**The input**
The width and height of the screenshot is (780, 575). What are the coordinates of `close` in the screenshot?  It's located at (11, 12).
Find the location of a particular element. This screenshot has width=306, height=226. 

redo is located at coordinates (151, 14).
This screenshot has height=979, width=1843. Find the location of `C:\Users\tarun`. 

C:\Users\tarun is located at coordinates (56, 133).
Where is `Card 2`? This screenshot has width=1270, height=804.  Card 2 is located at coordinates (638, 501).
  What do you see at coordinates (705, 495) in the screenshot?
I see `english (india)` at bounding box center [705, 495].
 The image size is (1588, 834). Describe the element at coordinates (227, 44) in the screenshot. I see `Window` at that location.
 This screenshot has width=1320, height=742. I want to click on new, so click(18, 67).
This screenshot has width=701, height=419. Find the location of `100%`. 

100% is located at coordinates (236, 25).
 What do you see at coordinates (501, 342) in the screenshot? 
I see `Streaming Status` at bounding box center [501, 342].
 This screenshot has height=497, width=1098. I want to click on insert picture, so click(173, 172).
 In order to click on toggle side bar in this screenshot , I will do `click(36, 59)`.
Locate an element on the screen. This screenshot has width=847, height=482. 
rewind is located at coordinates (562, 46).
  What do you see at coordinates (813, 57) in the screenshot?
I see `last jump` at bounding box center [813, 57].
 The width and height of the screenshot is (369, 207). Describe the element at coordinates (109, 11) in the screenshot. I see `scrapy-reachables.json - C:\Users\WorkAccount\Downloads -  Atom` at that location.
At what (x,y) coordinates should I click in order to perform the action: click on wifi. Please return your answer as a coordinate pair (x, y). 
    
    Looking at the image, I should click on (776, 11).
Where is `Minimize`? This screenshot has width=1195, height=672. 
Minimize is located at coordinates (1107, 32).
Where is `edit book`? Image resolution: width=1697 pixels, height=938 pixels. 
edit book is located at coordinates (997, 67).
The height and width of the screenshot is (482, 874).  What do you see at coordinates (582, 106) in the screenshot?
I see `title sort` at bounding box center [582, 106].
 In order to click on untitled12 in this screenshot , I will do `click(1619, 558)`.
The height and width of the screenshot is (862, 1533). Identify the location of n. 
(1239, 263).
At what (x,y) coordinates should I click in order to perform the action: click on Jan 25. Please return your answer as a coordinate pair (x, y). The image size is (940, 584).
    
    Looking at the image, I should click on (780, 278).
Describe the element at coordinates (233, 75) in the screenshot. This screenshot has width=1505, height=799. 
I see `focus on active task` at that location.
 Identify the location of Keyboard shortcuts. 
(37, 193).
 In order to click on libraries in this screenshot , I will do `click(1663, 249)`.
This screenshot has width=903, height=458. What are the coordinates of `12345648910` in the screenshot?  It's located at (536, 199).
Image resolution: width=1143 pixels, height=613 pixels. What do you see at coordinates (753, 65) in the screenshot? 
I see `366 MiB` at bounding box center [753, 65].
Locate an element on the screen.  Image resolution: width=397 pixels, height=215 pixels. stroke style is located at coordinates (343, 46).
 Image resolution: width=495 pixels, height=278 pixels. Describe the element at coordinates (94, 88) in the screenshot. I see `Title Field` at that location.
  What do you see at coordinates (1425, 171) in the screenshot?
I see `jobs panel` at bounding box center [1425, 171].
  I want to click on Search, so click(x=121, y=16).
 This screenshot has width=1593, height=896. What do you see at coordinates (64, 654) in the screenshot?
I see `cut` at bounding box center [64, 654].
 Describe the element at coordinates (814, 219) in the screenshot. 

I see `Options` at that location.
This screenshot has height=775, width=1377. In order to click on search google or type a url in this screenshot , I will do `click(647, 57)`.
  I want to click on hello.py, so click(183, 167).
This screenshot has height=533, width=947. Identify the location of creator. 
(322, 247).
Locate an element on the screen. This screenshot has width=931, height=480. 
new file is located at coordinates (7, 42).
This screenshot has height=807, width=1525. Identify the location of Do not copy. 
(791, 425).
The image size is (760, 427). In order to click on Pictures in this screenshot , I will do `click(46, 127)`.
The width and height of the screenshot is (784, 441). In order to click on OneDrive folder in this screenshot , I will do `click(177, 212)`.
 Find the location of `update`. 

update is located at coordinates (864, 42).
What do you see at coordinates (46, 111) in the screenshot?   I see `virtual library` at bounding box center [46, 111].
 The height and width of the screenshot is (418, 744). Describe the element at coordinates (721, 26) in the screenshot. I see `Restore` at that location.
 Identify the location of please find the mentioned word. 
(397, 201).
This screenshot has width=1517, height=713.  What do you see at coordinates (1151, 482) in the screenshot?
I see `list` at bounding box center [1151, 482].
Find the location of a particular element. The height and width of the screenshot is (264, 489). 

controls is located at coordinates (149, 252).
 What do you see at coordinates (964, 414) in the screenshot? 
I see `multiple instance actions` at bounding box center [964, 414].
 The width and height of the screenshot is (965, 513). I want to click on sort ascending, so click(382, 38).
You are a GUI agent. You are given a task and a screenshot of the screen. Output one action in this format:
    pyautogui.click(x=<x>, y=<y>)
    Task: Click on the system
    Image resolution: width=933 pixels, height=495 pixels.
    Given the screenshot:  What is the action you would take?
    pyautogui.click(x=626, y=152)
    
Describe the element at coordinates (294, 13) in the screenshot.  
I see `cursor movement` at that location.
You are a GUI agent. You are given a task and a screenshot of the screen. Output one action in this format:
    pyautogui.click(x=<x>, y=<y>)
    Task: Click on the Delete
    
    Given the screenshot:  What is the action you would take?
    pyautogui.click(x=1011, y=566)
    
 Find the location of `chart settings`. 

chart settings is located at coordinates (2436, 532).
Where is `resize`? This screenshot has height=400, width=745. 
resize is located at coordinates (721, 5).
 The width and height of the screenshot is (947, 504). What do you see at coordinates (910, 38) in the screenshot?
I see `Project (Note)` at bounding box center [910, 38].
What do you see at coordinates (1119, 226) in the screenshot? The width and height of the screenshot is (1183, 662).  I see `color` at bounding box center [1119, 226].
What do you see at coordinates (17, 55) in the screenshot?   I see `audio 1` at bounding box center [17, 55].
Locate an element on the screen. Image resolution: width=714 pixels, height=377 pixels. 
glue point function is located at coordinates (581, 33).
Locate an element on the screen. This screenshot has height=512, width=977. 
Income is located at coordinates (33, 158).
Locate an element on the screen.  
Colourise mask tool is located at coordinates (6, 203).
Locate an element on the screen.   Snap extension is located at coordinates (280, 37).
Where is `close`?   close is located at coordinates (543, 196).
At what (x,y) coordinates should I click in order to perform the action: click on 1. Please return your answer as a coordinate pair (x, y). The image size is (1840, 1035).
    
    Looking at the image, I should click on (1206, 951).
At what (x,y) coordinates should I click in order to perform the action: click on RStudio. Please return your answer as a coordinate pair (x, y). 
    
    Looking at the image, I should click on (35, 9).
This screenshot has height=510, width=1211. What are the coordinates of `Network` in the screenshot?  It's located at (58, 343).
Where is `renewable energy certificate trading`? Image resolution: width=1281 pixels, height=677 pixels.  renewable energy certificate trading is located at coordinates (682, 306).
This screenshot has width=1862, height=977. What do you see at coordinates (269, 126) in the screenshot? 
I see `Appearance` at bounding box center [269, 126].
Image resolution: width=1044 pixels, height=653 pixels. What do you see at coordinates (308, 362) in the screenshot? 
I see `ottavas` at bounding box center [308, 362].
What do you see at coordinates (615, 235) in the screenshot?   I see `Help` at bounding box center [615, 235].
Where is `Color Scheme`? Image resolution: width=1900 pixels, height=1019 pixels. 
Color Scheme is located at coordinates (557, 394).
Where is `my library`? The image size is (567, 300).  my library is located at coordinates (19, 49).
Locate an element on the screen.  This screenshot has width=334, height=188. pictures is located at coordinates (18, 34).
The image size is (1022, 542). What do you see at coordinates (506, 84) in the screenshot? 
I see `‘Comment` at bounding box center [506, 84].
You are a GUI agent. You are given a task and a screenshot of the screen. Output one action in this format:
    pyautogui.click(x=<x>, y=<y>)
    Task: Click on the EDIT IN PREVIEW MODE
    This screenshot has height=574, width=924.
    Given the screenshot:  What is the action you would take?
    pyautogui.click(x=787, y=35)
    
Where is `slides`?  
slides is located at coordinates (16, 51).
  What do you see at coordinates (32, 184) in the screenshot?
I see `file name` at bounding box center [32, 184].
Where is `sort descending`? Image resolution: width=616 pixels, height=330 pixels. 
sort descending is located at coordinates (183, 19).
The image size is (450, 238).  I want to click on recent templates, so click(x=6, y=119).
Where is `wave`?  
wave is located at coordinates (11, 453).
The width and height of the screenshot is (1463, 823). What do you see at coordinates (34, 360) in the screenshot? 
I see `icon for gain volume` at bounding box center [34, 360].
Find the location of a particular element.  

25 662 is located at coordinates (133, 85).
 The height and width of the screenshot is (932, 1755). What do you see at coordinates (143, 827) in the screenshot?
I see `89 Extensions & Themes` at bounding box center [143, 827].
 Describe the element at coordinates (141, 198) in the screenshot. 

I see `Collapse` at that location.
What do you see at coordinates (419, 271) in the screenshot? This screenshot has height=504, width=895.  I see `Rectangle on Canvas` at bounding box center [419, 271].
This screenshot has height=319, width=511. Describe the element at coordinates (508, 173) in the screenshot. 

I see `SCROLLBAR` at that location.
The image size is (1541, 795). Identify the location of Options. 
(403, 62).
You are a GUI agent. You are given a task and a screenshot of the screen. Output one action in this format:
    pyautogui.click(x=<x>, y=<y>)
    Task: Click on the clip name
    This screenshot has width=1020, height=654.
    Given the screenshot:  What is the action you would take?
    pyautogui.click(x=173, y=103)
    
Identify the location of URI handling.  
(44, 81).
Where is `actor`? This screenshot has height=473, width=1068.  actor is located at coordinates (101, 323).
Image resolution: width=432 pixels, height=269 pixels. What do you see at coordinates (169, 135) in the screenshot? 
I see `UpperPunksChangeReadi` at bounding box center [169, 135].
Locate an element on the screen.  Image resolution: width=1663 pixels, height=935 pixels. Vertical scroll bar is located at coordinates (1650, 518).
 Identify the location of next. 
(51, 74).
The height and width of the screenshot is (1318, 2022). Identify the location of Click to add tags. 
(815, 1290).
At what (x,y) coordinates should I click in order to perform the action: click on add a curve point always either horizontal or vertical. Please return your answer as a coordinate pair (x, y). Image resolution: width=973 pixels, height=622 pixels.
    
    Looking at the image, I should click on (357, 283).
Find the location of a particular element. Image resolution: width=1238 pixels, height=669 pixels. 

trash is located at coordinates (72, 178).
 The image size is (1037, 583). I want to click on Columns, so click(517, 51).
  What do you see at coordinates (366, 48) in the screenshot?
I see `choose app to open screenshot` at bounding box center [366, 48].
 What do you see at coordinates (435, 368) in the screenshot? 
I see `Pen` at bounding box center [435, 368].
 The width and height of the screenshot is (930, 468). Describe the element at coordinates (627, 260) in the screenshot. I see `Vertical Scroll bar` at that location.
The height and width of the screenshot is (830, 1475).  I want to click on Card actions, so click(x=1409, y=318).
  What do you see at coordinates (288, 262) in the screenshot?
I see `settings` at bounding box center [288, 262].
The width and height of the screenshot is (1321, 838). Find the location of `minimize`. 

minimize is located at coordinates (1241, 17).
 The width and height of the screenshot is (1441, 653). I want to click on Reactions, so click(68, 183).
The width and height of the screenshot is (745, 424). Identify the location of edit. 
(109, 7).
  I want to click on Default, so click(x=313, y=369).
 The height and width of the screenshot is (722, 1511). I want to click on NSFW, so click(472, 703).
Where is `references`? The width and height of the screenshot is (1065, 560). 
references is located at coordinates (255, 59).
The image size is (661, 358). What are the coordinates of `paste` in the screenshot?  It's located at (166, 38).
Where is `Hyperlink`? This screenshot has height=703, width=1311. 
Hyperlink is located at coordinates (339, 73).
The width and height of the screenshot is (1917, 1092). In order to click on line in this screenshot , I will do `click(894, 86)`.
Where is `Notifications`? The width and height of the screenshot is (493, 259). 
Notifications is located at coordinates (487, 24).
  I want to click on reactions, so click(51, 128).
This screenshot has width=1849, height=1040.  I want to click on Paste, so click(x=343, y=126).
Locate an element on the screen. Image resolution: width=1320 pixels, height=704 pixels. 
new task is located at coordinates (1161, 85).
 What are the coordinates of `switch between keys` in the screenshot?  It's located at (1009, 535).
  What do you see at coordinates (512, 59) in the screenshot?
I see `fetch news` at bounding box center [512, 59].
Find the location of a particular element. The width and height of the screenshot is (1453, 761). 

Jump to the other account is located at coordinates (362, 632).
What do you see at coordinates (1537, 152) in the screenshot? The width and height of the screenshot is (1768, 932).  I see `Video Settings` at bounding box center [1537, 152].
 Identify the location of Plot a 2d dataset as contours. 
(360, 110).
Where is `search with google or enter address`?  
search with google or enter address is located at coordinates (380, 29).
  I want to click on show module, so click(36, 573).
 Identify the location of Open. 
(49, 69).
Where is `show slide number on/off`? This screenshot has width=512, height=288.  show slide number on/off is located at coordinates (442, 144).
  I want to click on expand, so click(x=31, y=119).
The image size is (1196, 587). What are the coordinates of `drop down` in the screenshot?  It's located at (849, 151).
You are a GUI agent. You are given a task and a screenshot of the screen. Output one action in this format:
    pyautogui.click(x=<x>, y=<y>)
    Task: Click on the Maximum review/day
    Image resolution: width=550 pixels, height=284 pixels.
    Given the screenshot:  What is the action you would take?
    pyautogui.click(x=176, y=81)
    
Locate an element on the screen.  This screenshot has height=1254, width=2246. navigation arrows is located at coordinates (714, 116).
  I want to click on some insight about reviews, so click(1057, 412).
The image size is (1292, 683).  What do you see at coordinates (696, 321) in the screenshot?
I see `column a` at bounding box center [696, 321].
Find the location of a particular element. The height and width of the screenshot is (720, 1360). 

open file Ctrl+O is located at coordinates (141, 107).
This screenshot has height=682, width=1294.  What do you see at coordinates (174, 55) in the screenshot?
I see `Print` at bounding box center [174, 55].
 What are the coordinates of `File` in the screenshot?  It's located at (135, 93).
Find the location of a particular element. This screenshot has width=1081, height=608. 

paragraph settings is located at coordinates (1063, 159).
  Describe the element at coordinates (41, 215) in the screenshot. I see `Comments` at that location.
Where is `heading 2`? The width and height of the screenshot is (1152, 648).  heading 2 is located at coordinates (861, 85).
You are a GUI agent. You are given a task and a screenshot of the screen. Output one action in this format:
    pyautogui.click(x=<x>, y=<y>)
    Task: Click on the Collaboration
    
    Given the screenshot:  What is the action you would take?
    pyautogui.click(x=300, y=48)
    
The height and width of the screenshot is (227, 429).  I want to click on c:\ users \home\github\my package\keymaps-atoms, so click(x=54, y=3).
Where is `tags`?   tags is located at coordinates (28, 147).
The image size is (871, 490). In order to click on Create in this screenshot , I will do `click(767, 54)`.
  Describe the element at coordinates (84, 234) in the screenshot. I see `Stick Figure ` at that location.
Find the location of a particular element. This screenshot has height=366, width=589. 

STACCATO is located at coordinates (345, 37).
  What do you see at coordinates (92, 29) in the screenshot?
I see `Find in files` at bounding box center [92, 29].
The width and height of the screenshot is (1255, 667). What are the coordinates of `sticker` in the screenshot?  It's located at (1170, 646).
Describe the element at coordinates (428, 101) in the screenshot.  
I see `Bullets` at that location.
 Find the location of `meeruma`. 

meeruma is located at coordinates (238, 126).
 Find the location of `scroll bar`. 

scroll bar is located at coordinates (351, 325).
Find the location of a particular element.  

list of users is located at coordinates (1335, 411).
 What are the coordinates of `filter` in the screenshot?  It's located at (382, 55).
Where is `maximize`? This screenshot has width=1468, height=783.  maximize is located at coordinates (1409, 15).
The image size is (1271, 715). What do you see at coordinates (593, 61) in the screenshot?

**To be done**
Reproduce the listing from the line with "What do you see at coordinates (1537, 152)" up to and including the line with "at (135, 93).", swapping "Identify" for "Find" and leaving everything else unchanged.

**Exercise output**
What do you see at coordinates (1537, 152) in the screenshot? The width and height of the screenshot is (1768, 932).  I see `Video Settings` at bounding box center [1537, 152].
 Find the location of Plot a 2d dataset as contours. 
(360, 110).
Where is `search with google or enter address`?  
search with google or enter address is located at coordinates (380, 29).
  I want to click on show module, so click(36, 573).
 Find the location of Open. 
(49, 69).
Where is `show slide number on/off`? This screenshot has width=512, height=288.  show slide number on/off is located at coordinates (442, 144).
  I want to click on expand, so click(x=31, y=119).
The image size is (1196, 587). What are the coordinates of `drop down` in the screenshot?  It's located at (849, 151).
You are a GUI agent. You are given a task and a screenshot of the screen. Output one action in this format:
    pyautogui.click(x=<x>, y=<y>)
    Task: Click on the Maximum review/day
    Image resolution: width=550 pixels, height=284 pixels.
    Given the screenshot:  What is the action you would take?
    pyautogui.click(x=176, y=81)
    
Locate an element on the screen.  This screenshot has height=1254, width=2246. navigation arrows is located at coordinates (714, 116).
  I want to click on some insight about reviews, so click(1057, 412).
The image size is (1292, 683).  What do you see at coordinates (696, 321) in the screenshot?
I see `column a` at bounding box center [696, 321].
Find the location of a particular element. The height and width of the screenshot is (720, 1360). 

open file Ctrl+O is located at coordinates (141, 107).
This screenshot has height=682, width=1294.  What do you see at coordinates (174, 55) in the screenshot?
I see `Print` at bounding box center [174, 55].
 What are the coordinates of `File` in the screenshot?  It's located at (135, 93).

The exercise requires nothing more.